Столь характерный для середины 1960‑х годов идеально-типический параллелизм двух моделей общества – одной, ориентированной на промышленность, более традиционной культурно, и второй, ориентированной на сервис, культурно более «модерной», – тем временем явно сместился в пользу второй. Обе модели продолжали существовать, но первая в значительной степени утратила свою формирующую силу, а характеристики общества услуг и потребления стали преобладать. Классические модели трудовой биографии и структуры семьи утратили свою уникальность.
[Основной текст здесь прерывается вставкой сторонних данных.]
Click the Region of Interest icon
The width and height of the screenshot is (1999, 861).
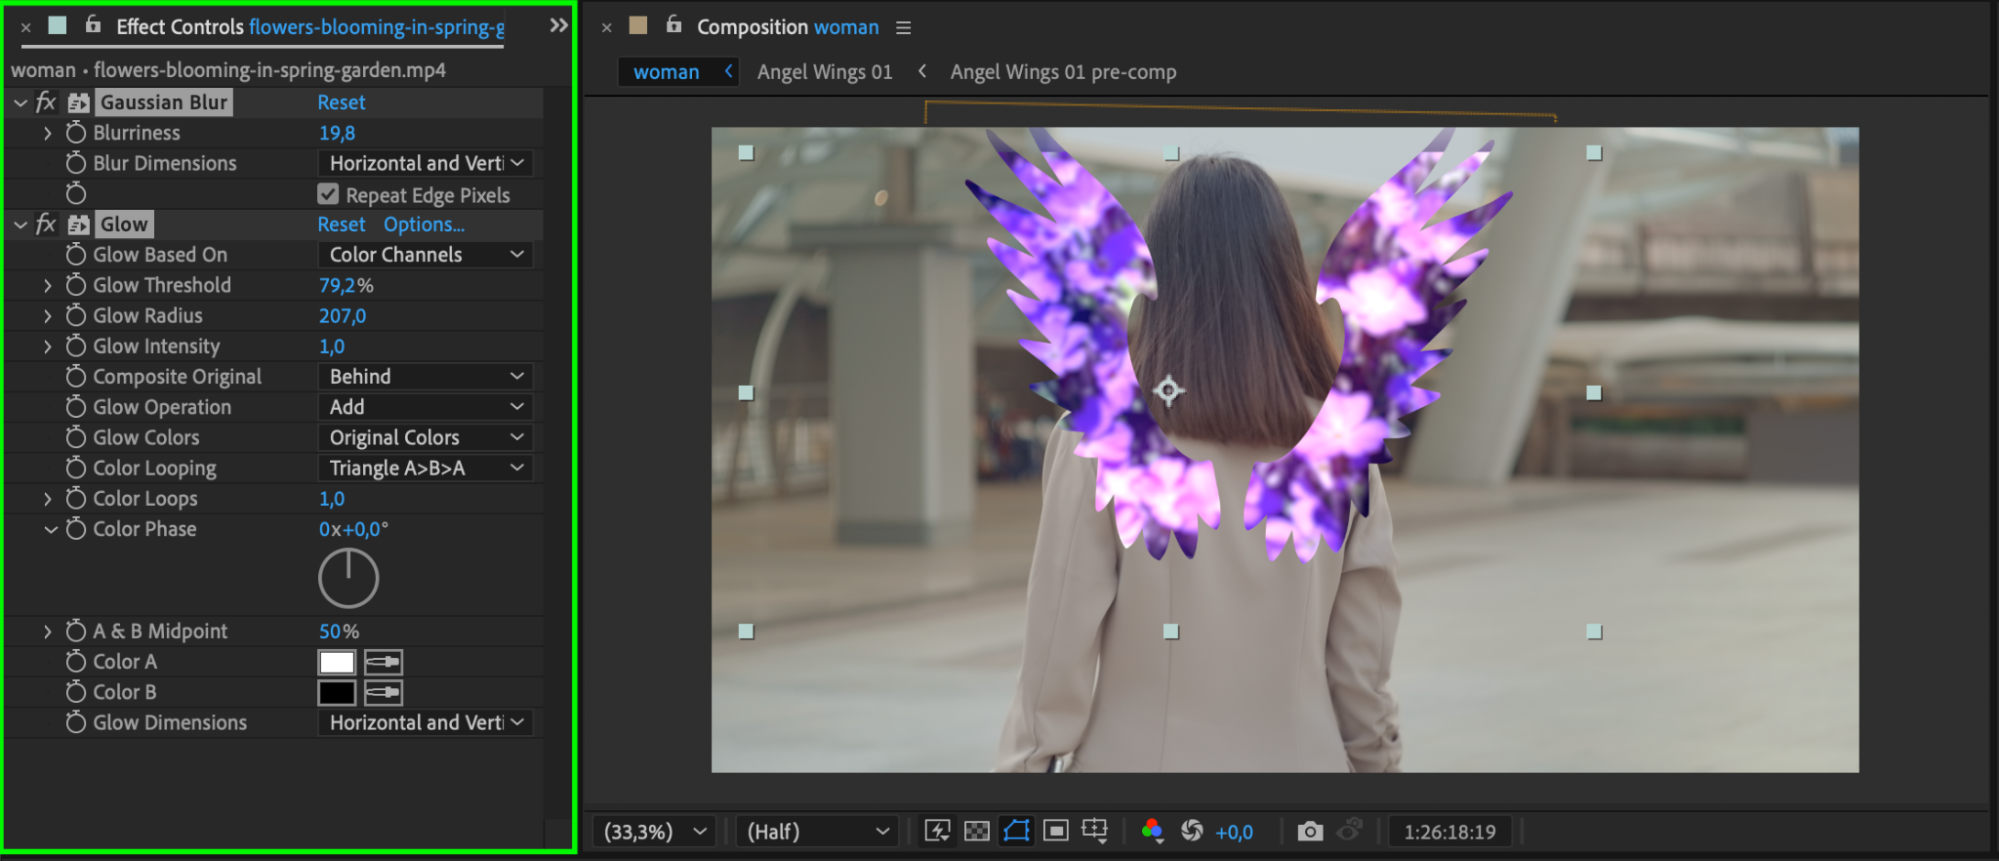pos(1056,831)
Однако они не были просто замещены другими; скорее, теперь появлялось больше вариантов: многократная смена работы, работодателя или даже профессии стала привычной для все большего числа людей, как и изменение еженедельного рабочего графика, например на время воспитания детей.
Кроме того, все большее значение приобретал третий этап жизни – после юности и периода трудовой деятельности. По мере того как период между выходом на пенсию и смертью увеличивался, статус пенсионера превратился из этапа жизни, вызывавшего раньше страх, в этап, обладавший положительными коннотациями. Теперь пожилые люди, здоровье которых улучшилось по сравнению с предыдущими поколениями, могли сами активно планировать свою жизнь после окончания трудовой деятельности. По сути, это был «тектонический сдвиг». Для неквалифицированных и полуквалифицированных работников трудовая жизнь традиционно начиналась с окончания 8‑го класса, то есть в возрасте 14 или 15 лет, и заканчивалась в 65 лет, так что мужчины получали пенсию примерно за пять лет до смерти, наступавшей в возрасте около 70 лет. А теперь, после длительного периода обучения, трудовая жизнь начиналась только в 19 или 20 лет, для тех, кто учился в вузе, – только в 25 лет и заканчивалась в возрасте чуть менее 60 лет, так что, по статистике, люди выходили на пенсию примерно за 16 лет до смерти, обычно обладая гораздо лучшим здоровьем, чем одно или два поколения до этого.
Поэтому процесс демографического старения был связан с серьезными социально-политическими проблемами, поскольку, с одной стороны, расходы на пенсии сильно возросли, и их пришлось нести меньшей группе активно работающих людей. С другой стороны, расходы на систему здравоохранения также выросли, поскольку выплаты фондов медицинского страхования были расширены, а также стали более активно использоваться в связи с увеличением среднего возраста застрахованных. Отныне пенсии и система здравоохранения были постоянными социально-политическими проблемами в ФРГ, которые не могли быть решены с помощью новых реформ здравоохранения и пенсионного обеспечения[25]
.Традиционная семья – мужчина как единственный кормилец, женщина как хранительница домашнего очага и детей – в эти годы также утратила свое монопольное положение. Подобно тому как индустриальное общество в свое время глубоко изменило семейные и гендерные структуры, гендерные роли и семейное сожительство начали снова меняться в расширяющемся обществе услуг. Увеличилось число семей с двумя работающими родителями, а также число бездетных браков или семей с одним родителем. Число домохозяйств, состоящих из одного человека, также выросло. Термин «одинокий» стал преобладать, и в крупных западногерманских городах с начала 1980‑х годов почти половина домохозяйств состояла из одного человека[26]
.Описанные здесь перемены коснулись, в первую очередь, жизни женщин. Уровень занятости женщин к 1980 году вырос почти до 53 процентов, а для замужних женщин – до 48 процентов. В 1960 году три четверти всех 15–20-летних женщин и девушек были в составе рабочей силы, а к 1991 году – только треть. С другой стороны, среди 40–45-летних доля работающих выросла с 45 до 70 процентов. Для женщин постоянная работа теперь становилась все более естественной, возраст вступления в брак увеличивался, а школьное образование быстро улучшалось. Доля женщин среди выпускников школ выросла с менее чем 40 процентов в середине 1960‑х годов до более чем 50 процентов в середине 1980‑х годов; к началу 1990‑х годов женщины достигли паритета среди студентов вузов. Однако этот процесс не сопровождался профессиональным равенством. В середине 1970‑х годов женщины по-прежнему получали примерно на четверть меньше, чем мужчины на тех же рабочих местах, и они были явно представлены непропорционально в низкооплачиваемых секторах (образование, продажи, уход, простая офисная работа). Кроме того, расширение инфраструктурных условий для работы матерей, таких как места в детских садах и школах полного дня, наталкивалось на идеологические предубеждения со стороны церквей и консерваторов, так что зачастую женщины не могли работать целый день, что являлось существенной помехой, не в последнюю очередь для женщин с университетским образованием.